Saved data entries
⁂

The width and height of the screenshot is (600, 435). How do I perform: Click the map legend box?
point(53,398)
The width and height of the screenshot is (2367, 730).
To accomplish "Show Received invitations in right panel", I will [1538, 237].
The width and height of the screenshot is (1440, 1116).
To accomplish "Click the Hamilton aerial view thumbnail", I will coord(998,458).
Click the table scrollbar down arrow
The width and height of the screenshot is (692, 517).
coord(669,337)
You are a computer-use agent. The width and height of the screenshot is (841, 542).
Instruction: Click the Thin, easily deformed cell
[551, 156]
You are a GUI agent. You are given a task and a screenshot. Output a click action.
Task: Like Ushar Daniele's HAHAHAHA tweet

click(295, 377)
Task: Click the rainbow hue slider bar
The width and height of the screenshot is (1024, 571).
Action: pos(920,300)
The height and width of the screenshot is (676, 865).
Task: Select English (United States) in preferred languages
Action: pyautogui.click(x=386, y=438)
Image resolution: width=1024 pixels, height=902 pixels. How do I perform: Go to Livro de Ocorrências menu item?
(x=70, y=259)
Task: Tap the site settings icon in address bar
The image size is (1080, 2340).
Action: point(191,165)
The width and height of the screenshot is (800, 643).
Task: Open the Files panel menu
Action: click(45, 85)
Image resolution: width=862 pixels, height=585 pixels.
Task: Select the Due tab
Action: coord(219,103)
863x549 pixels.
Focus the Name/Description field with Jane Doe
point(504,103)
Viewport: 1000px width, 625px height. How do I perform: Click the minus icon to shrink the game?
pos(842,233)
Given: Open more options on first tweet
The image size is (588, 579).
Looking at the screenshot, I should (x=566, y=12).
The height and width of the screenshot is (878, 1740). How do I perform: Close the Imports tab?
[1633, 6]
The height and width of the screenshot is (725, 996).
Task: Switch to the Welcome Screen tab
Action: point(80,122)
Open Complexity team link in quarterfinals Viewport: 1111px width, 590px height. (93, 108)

⁂

Assignment » Write out each line exactly, starting with the line that contains "863x549 pixels." and stopping after the last line of the data.

Task answer »
863x549 pixels.
Focus the Name/Description field with Jane Doe
point(504,103)
Viewport: 1000px width, 625px height. How do I perform: Click the minus icon to shrink the game?
pos(842,233)
Given: Open more options on first tweet
The image size is (588, 579).
Looking at the screenshot, I should (x=566, y=12).
The height and width of the screenshot is (878, 1740). How do I perform: Close the Imports tab?
[1633, 6]
The height and width of the screenshot is (725, 996).
Task: Switch to the Welcome Screen tab
Action: point(80,122)
Open Complexity team link in quarterfinals Viewport: 1111px width, 590px height. (93, 108)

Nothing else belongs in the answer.